● **Source passage**
___

The current study achieved high degree of control over extraneous variables, enabling causal inferences. The disadvantage of inducing short-lasting experimental pain is that it is different from clinical pain. Clinical pain and experimental pain differ in several important respects, such as the duration of the pain, uncertainty about the duration of the pain, knowledge of the cause of the pain, and controllability. This also introduces other differences, such as fear, anxiety and depression which often co-exist with and contribute to clinical pain (Carr et al., Citation2007). It has been suggested that in long-lasting, ongoing pain there will be a shift away from the somatosensory brain processes to more emotional brain processes (Hashmi et al., Citation2013). Still, even though there seems to be a difference in the processing of acute and long-lasting pain in the perspective of weeks and months, Schulz et al. (Citation2015) showed that tonic pain lasting for several minutes in a dynamic way shifted the processing away from the immediate sensory brain circles to more emotional processing in the prefrontal cortex. Thus, perhaps persistent pain induction for several minutes could to some extent be similar to the dynamic processes in persistent, long-lasting pain. Previous research (Kross et al., Citation2017; Travers-Hill et al., Citation2017) suggesting that abstraction reduces worry and depressive symptoms supports the idea that abstraction could help mitigate pain in conjunction with clinical pain states. Yet, this possibility needs empirical verification. Perhaps indirect ways of inducing abstraction, such as self-distancing are more viable cognitive strategies, given that Wang et al. (Citation2019) found an analgesic effect of self-distancing on pain. However, because imagining oneself from the vantage point of a fly sitting on the wall seems to be a relatively cognitively demanding task, researchers should examine whether less demanding self-distancing strategies also have analgesic effects. Third-person (versus first-person) self-talk which simply requires people to silently reflect on themselves using their own names (Kross et al., Citation2017) could be relatively simple strategies that may help people “distance” themselves from their pain.

___

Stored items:
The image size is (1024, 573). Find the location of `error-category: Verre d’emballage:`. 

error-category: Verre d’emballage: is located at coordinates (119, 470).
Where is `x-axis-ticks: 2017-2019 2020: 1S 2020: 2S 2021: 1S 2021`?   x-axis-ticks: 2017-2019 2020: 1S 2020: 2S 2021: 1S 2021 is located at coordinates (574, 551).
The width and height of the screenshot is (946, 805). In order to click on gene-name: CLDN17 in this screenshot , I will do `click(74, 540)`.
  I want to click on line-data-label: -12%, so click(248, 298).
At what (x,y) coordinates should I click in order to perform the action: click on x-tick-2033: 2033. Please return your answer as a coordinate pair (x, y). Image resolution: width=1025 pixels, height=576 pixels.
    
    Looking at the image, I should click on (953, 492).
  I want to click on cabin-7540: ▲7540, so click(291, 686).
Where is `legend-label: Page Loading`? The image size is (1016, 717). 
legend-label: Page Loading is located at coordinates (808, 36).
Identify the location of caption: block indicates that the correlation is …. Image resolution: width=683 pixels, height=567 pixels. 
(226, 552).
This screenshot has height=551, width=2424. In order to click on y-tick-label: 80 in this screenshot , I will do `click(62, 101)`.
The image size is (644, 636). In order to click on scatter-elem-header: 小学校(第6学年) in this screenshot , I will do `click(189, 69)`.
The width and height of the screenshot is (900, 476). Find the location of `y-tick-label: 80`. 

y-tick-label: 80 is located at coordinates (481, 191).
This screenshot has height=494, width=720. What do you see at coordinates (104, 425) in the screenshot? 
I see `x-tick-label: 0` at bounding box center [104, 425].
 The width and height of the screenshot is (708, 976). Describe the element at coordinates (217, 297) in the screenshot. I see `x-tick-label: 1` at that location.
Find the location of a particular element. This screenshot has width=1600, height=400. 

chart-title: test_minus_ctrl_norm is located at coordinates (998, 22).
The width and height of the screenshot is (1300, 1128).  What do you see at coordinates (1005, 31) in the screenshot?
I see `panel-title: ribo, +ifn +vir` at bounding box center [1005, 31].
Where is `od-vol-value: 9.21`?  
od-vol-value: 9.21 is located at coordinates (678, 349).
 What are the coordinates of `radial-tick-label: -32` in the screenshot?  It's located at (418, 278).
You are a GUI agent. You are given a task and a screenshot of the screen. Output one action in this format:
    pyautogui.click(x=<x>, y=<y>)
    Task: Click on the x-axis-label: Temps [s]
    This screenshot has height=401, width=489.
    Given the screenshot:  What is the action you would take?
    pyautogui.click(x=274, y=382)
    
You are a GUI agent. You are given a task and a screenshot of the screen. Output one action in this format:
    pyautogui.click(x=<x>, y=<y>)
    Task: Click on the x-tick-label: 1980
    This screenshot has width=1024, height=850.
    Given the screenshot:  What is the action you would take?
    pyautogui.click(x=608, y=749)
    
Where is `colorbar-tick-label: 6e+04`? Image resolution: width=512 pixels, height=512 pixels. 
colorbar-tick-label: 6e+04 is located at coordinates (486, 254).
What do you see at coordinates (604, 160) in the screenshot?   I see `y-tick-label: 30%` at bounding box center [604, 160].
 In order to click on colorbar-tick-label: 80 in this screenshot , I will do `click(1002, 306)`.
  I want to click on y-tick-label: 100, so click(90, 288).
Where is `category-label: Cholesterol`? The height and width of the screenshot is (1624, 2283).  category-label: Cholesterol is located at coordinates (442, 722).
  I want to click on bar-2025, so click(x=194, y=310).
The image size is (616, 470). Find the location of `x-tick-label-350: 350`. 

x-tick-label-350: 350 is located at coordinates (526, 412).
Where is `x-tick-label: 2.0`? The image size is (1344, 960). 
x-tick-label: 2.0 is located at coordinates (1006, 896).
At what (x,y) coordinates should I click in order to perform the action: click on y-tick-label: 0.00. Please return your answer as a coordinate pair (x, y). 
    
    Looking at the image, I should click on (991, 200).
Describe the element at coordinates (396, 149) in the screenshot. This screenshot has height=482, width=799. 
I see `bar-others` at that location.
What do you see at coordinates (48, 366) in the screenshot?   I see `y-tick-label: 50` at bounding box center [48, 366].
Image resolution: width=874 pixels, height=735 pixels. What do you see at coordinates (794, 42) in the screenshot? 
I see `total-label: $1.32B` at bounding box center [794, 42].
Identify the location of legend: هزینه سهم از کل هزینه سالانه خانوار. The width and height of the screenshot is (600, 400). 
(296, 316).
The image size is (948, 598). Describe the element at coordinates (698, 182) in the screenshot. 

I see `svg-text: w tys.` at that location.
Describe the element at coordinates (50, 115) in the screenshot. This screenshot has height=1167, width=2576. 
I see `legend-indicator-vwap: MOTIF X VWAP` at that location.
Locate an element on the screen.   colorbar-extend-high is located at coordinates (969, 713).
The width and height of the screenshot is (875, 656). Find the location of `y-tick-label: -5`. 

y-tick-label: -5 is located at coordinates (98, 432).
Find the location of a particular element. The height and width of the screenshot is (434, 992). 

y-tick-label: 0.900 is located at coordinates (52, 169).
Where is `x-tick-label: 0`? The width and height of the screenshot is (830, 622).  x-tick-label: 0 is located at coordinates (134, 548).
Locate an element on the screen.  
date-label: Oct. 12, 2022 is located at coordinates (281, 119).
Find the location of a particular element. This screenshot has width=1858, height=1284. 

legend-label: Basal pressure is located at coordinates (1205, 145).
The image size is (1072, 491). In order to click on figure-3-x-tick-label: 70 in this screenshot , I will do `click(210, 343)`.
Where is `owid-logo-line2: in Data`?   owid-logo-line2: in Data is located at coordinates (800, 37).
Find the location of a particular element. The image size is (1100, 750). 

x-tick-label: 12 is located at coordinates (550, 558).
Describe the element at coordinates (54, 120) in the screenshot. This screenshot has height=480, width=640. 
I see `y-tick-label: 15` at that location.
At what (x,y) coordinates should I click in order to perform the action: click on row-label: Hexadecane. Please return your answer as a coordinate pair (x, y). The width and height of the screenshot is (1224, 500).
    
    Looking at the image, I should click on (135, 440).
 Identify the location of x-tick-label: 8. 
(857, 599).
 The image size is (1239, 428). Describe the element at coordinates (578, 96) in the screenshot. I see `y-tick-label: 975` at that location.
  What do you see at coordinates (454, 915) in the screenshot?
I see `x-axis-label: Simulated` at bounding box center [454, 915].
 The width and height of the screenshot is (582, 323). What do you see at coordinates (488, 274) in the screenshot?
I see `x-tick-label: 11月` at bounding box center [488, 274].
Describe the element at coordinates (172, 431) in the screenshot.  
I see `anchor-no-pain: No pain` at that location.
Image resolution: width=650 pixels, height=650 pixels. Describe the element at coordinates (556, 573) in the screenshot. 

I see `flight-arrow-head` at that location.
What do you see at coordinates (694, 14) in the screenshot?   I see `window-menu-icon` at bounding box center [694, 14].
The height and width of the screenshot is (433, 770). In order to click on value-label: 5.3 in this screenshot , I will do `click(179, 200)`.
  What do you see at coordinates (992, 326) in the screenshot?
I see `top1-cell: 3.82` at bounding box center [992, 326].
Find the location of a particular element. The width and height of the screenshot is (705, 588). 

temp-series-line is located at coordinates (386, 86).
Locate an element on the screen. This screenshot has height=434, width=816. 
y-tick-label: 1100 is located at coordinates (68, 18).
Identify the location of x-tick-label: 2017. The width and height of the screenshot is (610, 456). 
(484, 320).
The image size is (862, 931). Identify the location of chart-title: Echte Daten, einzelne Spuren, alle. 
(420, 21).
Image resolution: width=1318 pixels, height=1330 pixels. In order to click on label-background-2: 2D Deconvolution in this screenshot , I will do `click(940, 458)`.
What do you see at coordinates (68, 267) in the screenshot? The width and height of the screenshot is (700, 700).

___

● **Using the information**
1. Using the passage on experimental and clinical pain, decide whether each statement below agrees with it. Answer yes or no for each, and quote the words of the passage that decide it.
(a) Wang et al. reported that self-distancing reduced pain.
(b) The passage describes imagining oneself from the vantage point of a fly on the wall as an undemanding task.
(c) The passage treats the idea that abstraction helps with clinical pain as already confirmed by evidence.
2. Answer these questions from the passage on experimental and clinical pain.
(a) Which study suggested that long-lasting, ongoing pain shifts away from somatosensory brain processes toward more emotional ones?
(b) In which brain region did Schulz et al. observe the more emotional processing of tonic pain?
(c) What does third-person self-talk require people to do?
3. Extend the passage on experimental and clinical pain, beginning after its final sentence.

● **Per-task outputs**
1.
(a) Yes: "Wang et al. (Citation2019) found an analgesic effect of self-distancing on pain"
(b) No: "seems to be a relatively cognitively demanding task"
(c) No: "Yet, this possibility needs empirical verification."

2.
(a) Hashmi et al. (Citation2013)
(b) The prefrontal cortex
(c) Silently reflect on themselves using their own names

3.
The current research examined whether a hitherto unexplored cognitive operation, abstraction, can influence sensitivity to painful stimuli. Despite being adequately powered to detect a medium effect and using validated experimental manipulations, we find no evidence to suggest that focusing on why (as opposed to how) one feels pain has a meaningful impact on experimental pain in healthy individuals. Yet, future research should examine whether other abstraction strategies can be effective pain management strategies. It should be powered to also detect small effect sizes since they could accumulate to become practically important in clinical populations.

Ethical approval statement

All procedures performed in studies involving human participants were in accordance with the ethical standards of the Swedish Ethical Review Authority (code: 2020-01999) and with the 1964 Helsinki Declaration and its later amendments or comparable ethical standards.

Informed consent

All participants signed a consent form.

Authors’ contributions

Both authors have contributed to the study conceptualization, design, analysis, interpretation of data, and drafting the article. H.G. collected the data. Both authors have given final approval of the version to be published.

Disclosure statement

The authors declare they have no conflict of interest.